Of all the lines in the entries below, give again exactly those starting at the line containing "Open the Search" and ending at the line containing "You are a computer-use", both ends included, and no others.

[Dataset items]
=======

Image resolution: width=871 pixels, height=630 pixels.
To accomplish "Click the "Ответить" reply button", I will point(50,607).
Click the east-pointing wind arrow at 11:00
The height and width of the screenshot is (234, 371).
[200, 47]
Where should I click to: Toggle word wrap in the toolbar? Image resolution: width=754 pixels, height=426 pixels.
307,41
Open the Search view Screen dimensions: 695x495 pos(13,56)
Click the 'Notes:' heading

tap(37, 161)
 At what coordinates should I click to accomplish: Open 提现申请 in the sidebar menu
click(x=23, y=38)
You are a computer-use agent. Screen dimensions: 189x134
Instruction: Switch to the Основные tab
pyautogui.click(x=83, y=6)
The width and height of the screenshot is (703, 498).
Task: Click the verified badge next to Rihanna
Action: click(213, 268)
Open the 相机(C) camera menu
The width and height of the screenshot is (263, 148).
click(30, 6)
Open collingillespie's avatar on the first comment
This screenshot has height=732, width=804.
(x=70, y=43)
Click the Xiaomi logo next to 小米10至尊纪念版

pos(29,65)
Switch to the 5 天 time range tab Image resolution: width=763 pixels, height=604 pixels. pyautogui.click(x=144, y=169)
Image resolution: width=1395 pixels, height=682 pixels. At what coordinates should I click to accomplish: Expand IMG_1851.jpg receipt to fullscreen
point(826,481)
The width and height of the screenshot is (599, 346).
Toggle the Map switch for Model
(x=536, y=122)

=======

Task response =>
Open the Search view Screen dimensions: 695x495 pos(13,56)
Click the 'Notes:' heading

tap(37, 161)
 At what coordinates should I click to accomplish: Open 提现申请 in the sidebar menu
click(x=23, y=38)
You are a computer-use agent. Screen dimensions: 189x134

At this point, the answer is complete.